[ENTRIES SHOWN — start]

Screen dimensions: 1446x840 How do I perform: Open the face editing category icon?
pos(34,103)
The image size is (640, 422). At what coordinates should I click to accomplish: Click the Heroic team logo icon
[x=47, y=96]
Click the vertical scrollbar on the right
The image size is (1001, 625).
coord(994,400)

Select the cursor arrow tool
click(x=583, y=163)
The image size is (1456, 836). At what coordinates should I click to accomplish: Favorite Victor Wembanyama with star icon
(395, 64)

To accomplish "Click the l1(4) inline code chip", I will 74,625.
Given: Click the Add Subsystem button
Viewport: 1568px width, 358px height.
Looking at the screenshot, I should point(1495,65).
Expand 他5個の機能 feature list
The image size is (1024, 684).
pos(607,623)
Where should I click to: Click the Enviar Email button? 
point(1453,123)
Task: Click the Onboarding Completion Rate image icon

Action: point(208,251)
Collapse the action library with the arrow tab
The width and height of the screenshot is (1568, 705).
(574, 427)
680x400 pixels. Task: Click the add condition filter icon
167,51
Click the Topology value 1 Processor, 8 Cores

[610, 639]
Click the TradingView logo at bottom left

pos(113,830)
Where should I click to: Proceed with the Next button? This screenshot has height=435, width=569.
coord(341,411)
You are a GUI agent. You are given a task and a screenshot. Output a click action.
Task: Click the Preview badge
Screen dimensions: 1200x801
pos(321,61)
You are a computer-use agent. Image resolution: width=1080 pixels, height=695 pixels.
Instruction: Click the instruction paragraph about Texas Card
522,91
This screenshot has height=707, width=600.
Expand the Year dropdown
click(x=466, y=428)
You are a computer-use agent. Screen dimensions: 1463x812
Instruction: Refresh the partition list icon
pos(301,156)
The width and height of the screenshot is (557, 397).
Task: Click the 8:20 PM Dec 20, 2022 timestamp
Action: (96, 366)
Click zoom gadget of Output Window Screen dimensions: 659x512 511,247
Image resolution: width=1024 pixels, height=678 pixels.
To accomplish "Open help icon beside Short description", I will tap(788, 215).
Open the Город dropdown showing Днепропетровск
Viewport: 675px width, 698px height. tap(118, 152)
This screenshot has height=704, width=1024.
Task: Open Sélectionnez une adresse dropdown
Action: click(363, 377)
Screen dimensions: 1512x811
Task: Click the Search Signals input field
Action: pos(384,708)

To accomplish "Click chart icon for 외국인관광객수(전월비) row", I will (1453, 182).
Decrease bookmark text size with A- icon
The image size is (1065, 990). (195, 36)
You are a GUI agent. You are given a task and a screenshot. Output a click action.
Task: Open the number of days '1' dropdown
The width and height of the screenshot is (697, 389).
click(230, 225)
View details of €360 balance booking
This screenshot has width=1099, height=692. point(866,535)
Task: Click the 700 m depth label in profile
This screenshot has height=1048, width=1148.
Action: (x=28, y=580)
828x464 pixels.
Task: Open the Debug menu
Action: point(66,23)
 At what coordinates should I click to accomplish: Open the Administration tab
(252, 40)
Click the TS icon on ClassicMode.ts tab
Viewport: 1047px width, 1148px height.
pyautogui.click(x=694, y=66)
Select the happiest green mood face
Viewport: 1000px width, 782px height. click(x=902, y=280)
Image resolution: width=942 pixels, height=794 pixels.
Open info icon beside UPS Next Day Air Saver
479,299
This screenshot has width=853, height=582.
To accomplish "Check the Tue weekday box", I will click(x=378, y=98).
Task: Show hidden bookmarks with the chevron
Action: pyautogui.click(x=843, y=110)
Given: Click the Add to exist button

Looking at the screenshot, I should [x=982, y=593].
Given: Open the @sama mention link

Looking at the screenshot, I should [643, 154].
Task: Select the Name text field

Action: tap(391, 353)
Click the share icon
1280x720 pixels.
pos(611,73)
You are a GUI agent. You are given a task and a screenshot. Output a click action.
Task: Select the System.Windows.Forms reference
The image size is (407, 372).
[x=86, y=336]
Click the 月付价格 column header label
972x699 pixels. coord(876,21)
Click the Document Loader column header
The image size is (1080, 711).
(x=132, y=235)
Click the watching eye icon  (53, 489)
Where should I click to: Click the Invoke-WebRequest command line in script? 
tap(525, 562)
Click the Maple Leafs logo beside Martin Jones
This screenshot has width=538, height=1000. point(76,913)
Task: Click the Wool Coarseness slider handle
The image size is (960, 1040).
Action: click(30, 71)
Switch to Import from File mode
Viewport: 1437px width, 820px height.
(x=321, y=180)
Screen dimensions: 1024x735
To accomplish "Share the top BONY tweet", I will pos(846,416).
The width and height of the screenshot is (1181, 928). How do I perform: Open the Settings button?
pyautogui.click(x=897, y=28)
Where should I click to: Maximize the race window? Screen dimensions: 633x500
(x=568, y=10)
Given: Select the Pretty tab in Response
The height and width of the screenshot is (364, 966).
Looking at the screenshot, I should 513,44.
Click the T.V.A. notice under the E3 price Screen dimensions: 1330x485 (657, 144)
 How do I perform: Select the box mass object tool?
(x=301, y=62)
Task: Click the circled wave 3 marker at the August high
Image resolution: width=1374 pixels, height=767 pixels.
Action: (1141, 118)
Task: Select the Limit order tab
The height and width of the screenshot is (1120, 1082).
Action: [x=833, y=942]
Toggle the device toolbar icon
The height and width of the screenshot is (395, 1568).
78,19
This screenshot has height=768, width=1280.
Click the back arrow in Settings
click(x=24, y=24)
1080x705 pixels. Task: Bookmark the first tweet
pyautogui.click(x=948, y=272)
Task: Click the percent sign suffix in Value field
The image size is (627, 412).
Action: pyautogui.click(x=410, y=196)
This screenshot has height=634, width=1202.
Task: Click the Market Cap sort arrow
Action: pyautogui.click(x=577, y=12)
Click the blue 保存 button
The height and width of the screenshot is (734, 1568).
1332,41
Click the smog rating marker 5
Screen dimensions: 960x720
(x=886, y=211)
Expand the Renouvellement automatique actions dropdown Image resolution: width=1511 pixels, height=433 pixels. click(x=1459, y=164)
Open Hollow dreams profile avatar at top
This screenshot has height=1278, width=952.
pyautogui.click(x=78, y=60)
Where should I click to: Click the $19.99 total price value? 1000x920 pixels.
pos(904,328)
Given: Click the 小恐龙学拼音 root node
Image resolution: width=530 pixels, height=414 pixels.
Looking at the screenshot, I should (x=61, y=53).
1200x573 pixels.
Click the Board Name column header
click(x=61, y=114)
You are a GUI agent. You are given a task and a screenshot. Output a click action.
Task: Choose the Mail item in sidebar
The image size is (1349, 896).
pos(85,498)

[ENTRIES SHOWN — finish]

* **WHAT YOU SHOULD DO**
The answer must be an exact reproduction of all the records.

* **SOLUTION**
Screen dimensions: 1446x840 How do I perform: Open the face editing category icon?
pos(34,103)
The image size is (640, 422). At what coordinates should I click to accomplish: Click the Heroic team logo icon
[x=47, y=96]
Click the vertical scrollbar on the right
The image size is (1001, 625).
coord(994,400)

Select the cursor arrow tool
click(x=583, y=163)
The image size is (1456, 836). At what coordinates should I click to accomplish: Favorite Victor Wembanyama with star icon
(395, 64)

To accomplish "Click the l1(4) inline code chip", I will 74,625.
Given: Click the Add Subsystem button
Viewport: 1568px width, 358px height.
Looking at the screenshot, I should point(1495,65).
Expand 他5個の機能 feature list
The image size is (1024, 684).
pos(607,623)
Where should I click to: Click the Enviar Email button? 
point(1453,123)
Task: Click the Onboarding Completion Rate image icon

Action: point(208,251)
Collapse the action library with the arrow tab
The width and height of the screenshot is (1568, 705).
(574, 427)
680x400 pixels. Task: Click the add condition filter icon
167,51
Click the Topology value 1 Processor, 8 Cores

[610, 639]
Click the TradingView logo at bottom left

pos(113,830)
Where should I click to: Proceed with the Next button? This screenshot has height=435, width=569.
coord(341,411)
You are a GUI agent. You are given a task and a screenshot. Output a click action.
Task: Click the Preview badge
Screen dimensions: 1200x801
pos(321,61)
You are a computer-use agent. Image resolution: width=1080 pixels, height=695 pixels.
Instruction: Click the instruction paragraph about Texas Card
522,91
This screenshot has height=707, width=600.
Expand the Year dropdown
click(x=466, y=428)
You are a computer-use agent. Screen dimensions: 1463x812
Instruction: Refresh the partition list icon
pos(301,156)
The width and height of the screenshot is (557, 397).
Task: Click the 8:20 PM Dec 20, 2022 timestamp
Action: (96, 366)
Click zoom gadget of Output Window Screen dimensions: 659x512 511,247
Image resolution: width=1024 pixels, height=678 pixels.
To accomplish "Open help icon beside Short description", I will tap(788, 215).
Open the Город dropdown showing Днепропетровск
Viewport: 675px width, 698px height. tap(118, 152)
This screenshot has height=704, width=1024.
Task: Open Sélectionnez une adresse dropdown
Action: click(363, 377)
Screen dimensions: 1512x811
Task: Click the Search Signals input field
Action: pos(384,708)

To accomplish "Click chart icon for 외국인관광객수(전월비) row", I will (1453, 182).
Decrease bookmark text size with A- icon
The image size is (1065, 990). (195, 36)
You are a GUI agent. You are given a task and a screenshot. Output a click action.
Task: Open the number of days '1' dropdown
The width and height of the screenshot is (697, 389).
click(230, 225)
View details of €360 balance booking
This screenshot has width=1099, height=692. point(866,535)
Task: Click the 700 m depth label in profile
This screenshot has height=1048, width=1148.
Action: (x=28, y=580)
828x464 pixels.
Task: Open the Debug menu
Action: point(66,23)
 At what coordinates should I click to accomplish: Open the Administration tab
(252, 40)
Click the TS icon on ClassicMode.ts tab
Viewport: 1047px width, 1148px height.
pyautogui.click(x=694, y=66)
Select the happiest green mood face
Viewport: 1000px width, 782px height. click(x=902, y=280)
Image resolution: width=942 pixels, height=794 pixels.
Open info icon beside UPS Next Day Air Saver
479,299
This screenshot has width=853, height=582.
To accomplish "Check the Tue weekday box", I will click(x=378, y=98).
Task: Show hidden bookmarks with the chevron
Action: pyautogui.click(x=843, y=110)
Given: Click the Add to exist button

Looking at the screenshot, I should [x=982, y=593].
Given: Open the @sama mention link

Looking at the screenshot, I should [643, 154].
Task: Select the Name text field

Action: tap(391, 353)
Click the share icon
1280x720 pixels.
pos(611,73)
You are a GUI agent. You are given a task and a screenshot. Output a click action.
Task: Select the System.Windows.Forms reference
The image size is (407, 372).
[x=86, y=336]
Click the 月付价格 column header label
972x699 pixels. coord(876,21)
Click the Document Loader column header
The image size is (1080, 711).
(x=132, y=235)
Click the watching eye icon  (53, 489)
Where should I click to: Click the Invoke-WebRequest command line in script? 
tap(525, 562)
Click the Maple Leafs logo beside Martin Jones
This screenshot has width=538, height=1000. point(76,913)
Task: Click the Wool Coarseness slider handle
The image size is (960, 1040).
Action: click(30, 71)
Switch to Import from File mode
Viewport: 1437px width, 820px height.
(x=321, y=180)
Screen dimensions: 1024x735
To accomplish "Share the top BONY tweet", I will pos(846,416).
The width and height of the screenshot is (1181, 928). How do I perform: Open the Settings button?
pyautogui.click(x=897, y=28)
Where should I click to: Maximize the race window? Screen dimensions: 633x500
(x=568, y=10)
Given: Select the Pretty tab in Response
The height and width of the screenshot is (364, 966).
Looking at the screenshot, I should 513,44.
Click the T.V.A. notice under the E3 price Screen dimensions: 1330x485 (657, 144)
 How do I perform: Select the box mass object tool?
(x=301, y=62)
Task: Click the circled wave 3 marker at the August high
Image resolution: width=1374 pixels, height=767 pixels.
Action: (1141, 118)
Task: Select the Limit order tab
The height and width of the screenshot is (1120, 1082).
Action: [x=833, y=942]
Toggle the device toolbar icon
The height and width of the screenshot is (395, 1568).
78,19
This screenshot has height=768, width=1280.
Click the back arrow in Settings
click(x=24, y=24)
1080x705 pixels. Task: Bookmark the first tweet
pyautogui.click(x=948, y=272)
Task: Click the percent sign suffix in Value field
The image size is (627, 412).
Action: pyautogui.click(x=410, y=196)
This screenshot has height=634, width=1202.
Task: Click the Market Cap sort arrow
Action: pyautogui.click(x=577, y=12)
Click the blue 保存 button
The height and width of the screenshot is (734, 1568).
1332,41
Click the smog rating marker 5
Screen dimensions: 960x720
(x=886, y=211)
Expand the Renouvellement automatique actions dropdown Image resolution: width=1511 pixels, height=433 pixels. click(x=1459, y=164)
Open Hollow dreams profile avatar at top
This screenshot has height=1278, width=952.
pyautogui.click(x=78, y=60)
Where should I click to: Click the $19.99 total price value? 1000x920 pixels.
pos(904,328)
Given: Click the 小恐龙学拼音 root node
Image resolution: width=530 pixels, height=414 pixels.
Looking at the screenshot, I should (x=61, y=53).
1200x573 pixels.
Click the Board Name column header
click(x=61, y=114)
You are a GUI agent. You are given a task and a screenshot. Output a click action.
Task: Choose the Mail item in sidebar
The image size is (1349, 896).
pos(85,498)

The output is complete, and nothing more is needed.